In den 1980er-Jahren machte man sich ernsthaft an die Errichtung von Radinfrastruktur in den Städten, sodass etwa in Graz der Anteil der von der Bevölkerung mit dem Rad zurückgelegten Wege zwischen 1973 und 2021 von 7 % auf über 20 % gesteigert werden konnte. Die postulierte Verkehrswende, in der das Fahrrad eine wesentliche Rolle spielt, ist angesichts von Klimakrise und Dekarbonisierungsauftrag sowie der Forderung von mehr Grün und mehr Aufenthaltsqualität auf Straßen und Plätzen heute weitgehend verkehrspolitischer Konsens.

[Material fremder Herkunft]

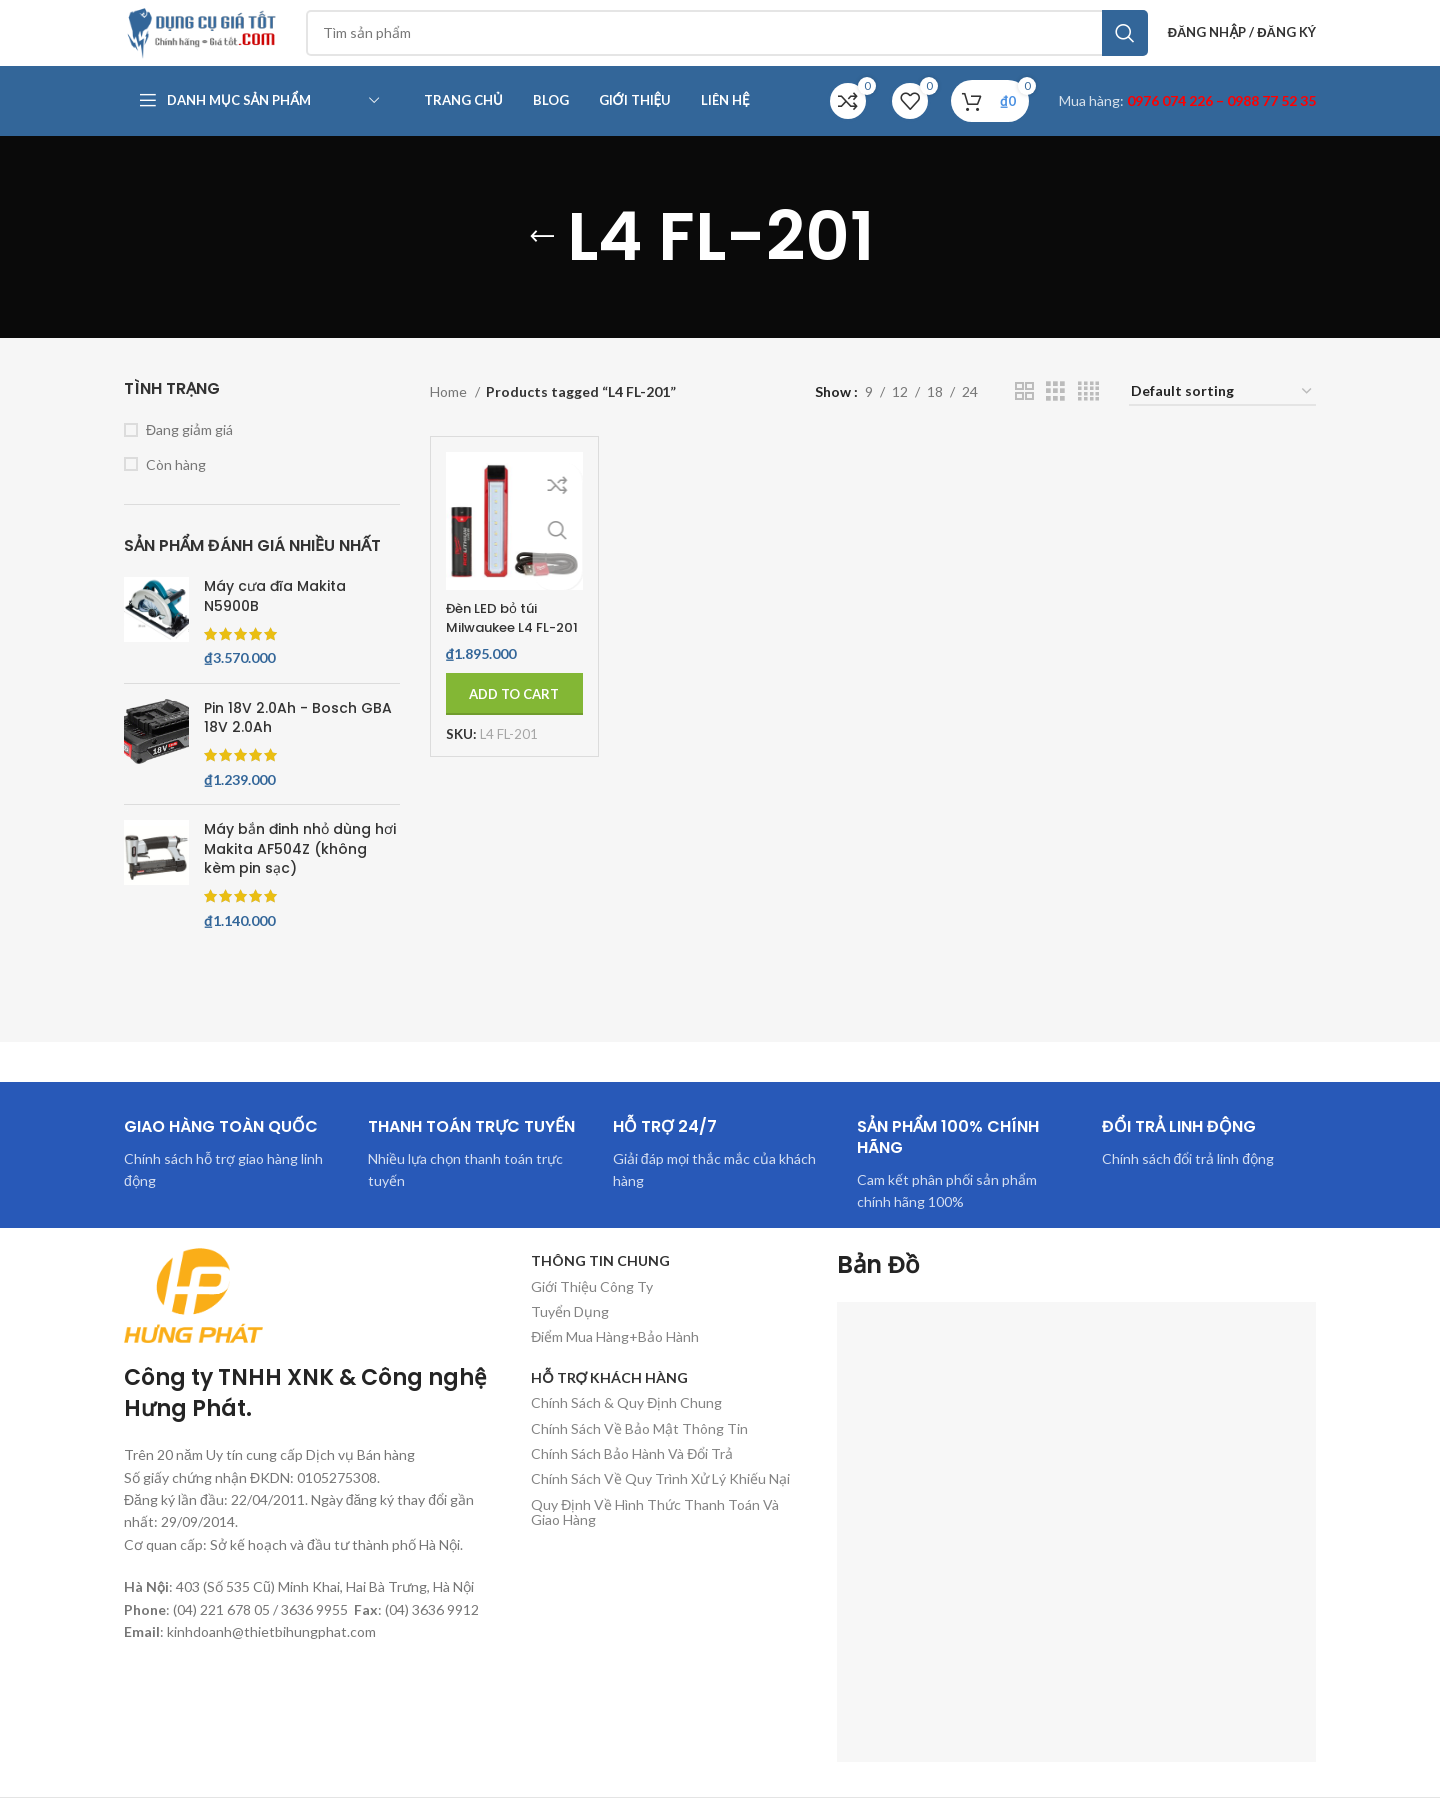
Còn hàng (176, 488)
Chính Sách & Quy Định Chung (626, 1426)
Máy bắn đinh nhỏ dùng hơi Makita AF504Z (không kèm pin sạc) (300, 873)
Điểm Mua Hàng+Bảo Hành (615, 1361)
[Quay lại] (542, 261)
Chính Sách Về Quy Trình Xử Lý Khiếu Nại (660, 1503)
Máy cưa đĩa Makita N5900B (275, 621)
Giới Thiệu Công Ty (592, 1310)
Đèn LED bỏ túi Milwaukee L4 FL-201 (506, 651)
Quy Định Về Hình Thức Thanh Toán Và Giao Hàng (655, 1536)
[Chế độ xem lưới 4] (1088, 415)
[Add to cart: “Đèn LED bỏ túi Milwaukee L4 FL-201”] (514, 718)
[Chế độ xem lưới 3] (1055, 415)
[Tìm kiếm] (746, 45)
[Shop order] (1222, 416)
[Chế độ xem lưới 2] (1024, 415)
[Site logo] (224, 43)
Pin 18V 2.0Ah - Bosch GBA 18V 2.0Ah (298, 742)
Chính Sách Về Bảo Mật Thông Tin (639, 1452)
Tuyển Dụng (570, 1335)
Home (450, 415)
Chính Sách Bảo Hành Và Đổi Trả (632, 1477)
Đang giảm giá (189, 453)
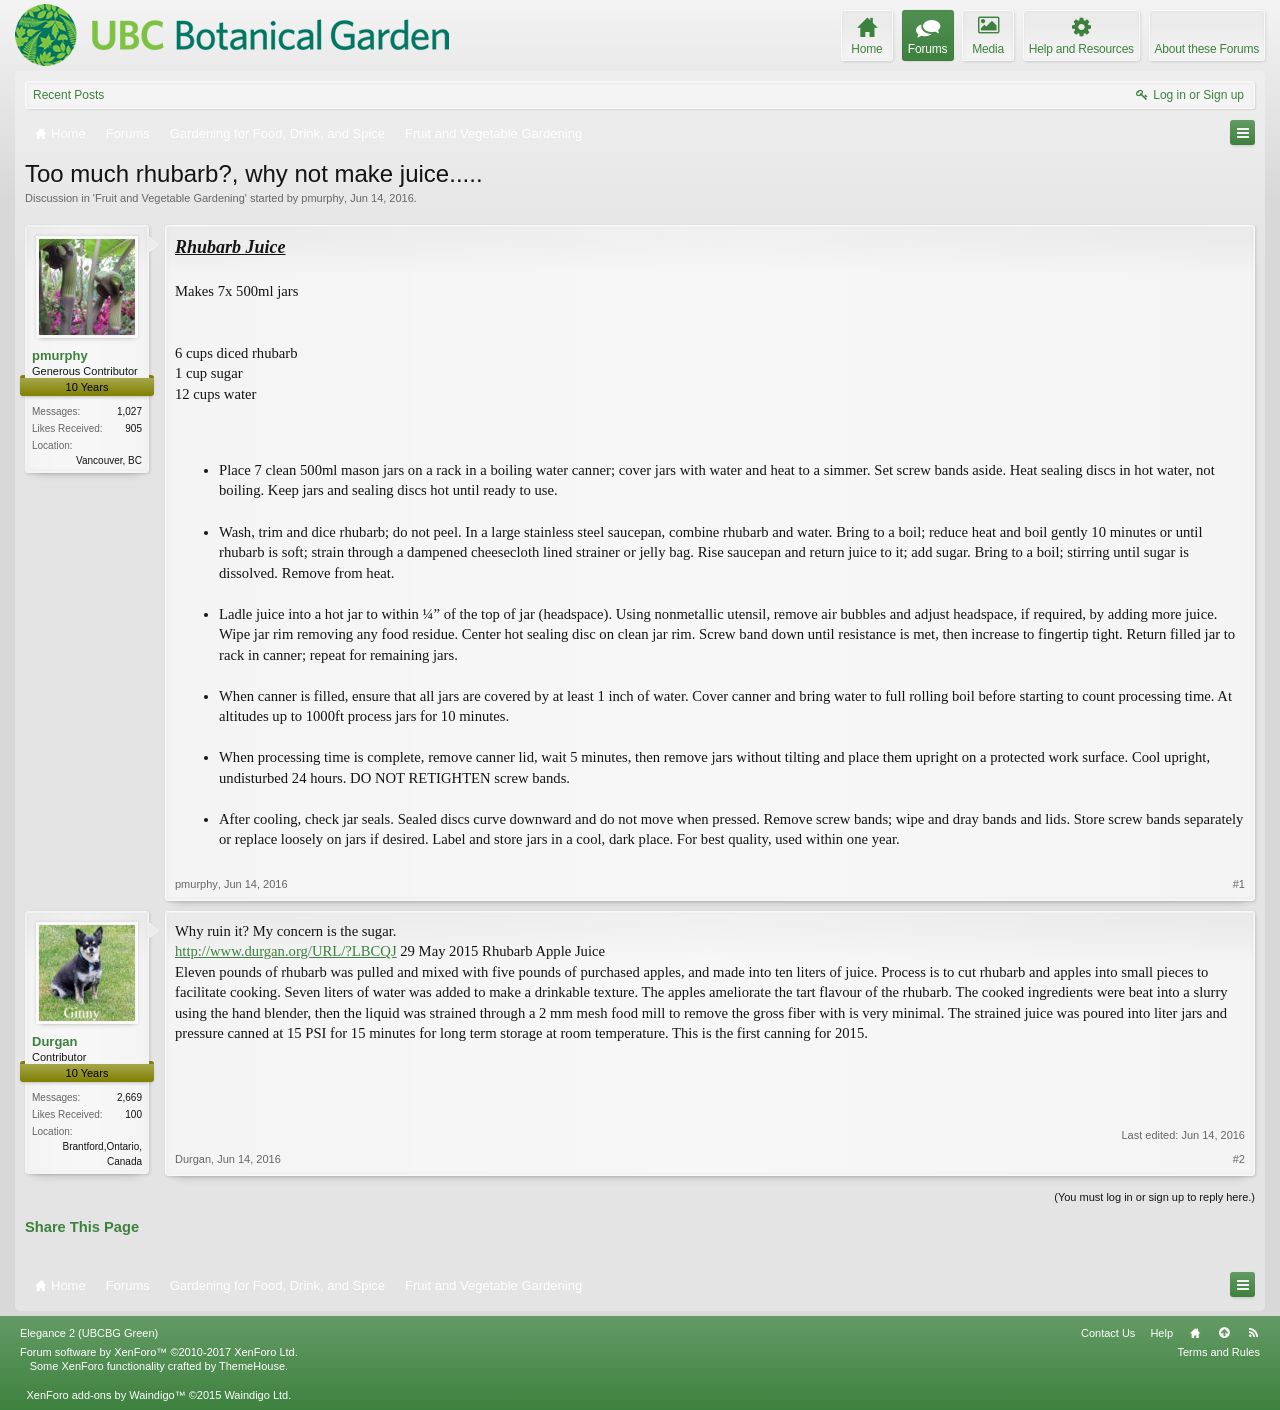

E-Bike und Lastenrad Zumindest zwei Trends haben die Fahrradszene ins neue Jahrtausend begleitet: E-Bike und Lastenrad. Letzteres folgte einer Renaissance des Anhängers, Ersteres drängte mit der Weiterentwicklung von Elektromotoren und Akkus auf den Markt. Wobei sich in der Frage der Nutzung elektrischen Rückenwindes meinungsmäßig Gräben auftun: „Motor bin ich selbst“, lautet das Credo der Puristen, während die liberale Seite einräumt, dass der elektrische Rückenwind Sinn ergibt und zusätzlich Menschen aufs Rad bringt. Freilich hatte auch der Hilfsmotor seine Tradition: Schon in der Zwischenkriegszeit erlebten mit Kraftstoff betriebene Zusatzaggregate einen Höhenflug. Kritischer gesehen werden reine E-Bikes, die oft Geschwindigkeiten weit jenseits der erlaubten 25 km/h erreichen und nur noch wenig mit Fahrrädern zu tun haben, außer des statt einer Nummerntafel angebrachten süffisanten Hinweisschildes: „Ich bin ein Fahrrad“. Diese Blüten sorgen gemeinsam mit zahlreichen anderen fahrbaren Untersatz-Kreationen – vom E-Scooter bis zum E-Skateboard – einerseits für ein buntes Bild in unseren Städten, andererseits aber auch für Konfliktpotenzial, zumal der Ausbau der von ihnen mit der beanspruchten Radinfrastruktur nicht Schritt hält.
Ob vorübergehende Mode oder gekommen, um zu bleiben: Diese Neuerungen werden sich noch bewähren müssen. Und das Fahrrad? Quasi aus der Zeit gefallen, bleibt es seiner Rolle als wenig spektakuläres, aber zuverlässiges, einfach zu wartendes Fort- und Bewegungsmittel treu. Wie vor 200 Jahren steht es für das Versprechen, Raum und Umwelt auf eigene, individuelle Art zu erfahren, was mitunter anstrengend, jedenfalls aber selbst verdient und nachhaltig ist.
Im Lauf seiner langen Geschichte hat sich das Fahrrad, wie es seiner Gestalt und Funktion gebührt, ganz sachte in den Alltag eingeschrieben. Nicht durch grenzziehende Autobahnen oder Schienenstränge, nicht durch gebieterische Bauwerke wie Bahnhöfe oder Flughäfen, nicht durch Lärm und Abgase und nicht durch massive Landschafts- und Ortsbildveränderungen. Das Fahrrad stand meist im Hintergrund und stand zur Verfügung, wenn es gebraucht wurde. Diese stete Präsenz wollen wir in diesem Buch nachzeichnen.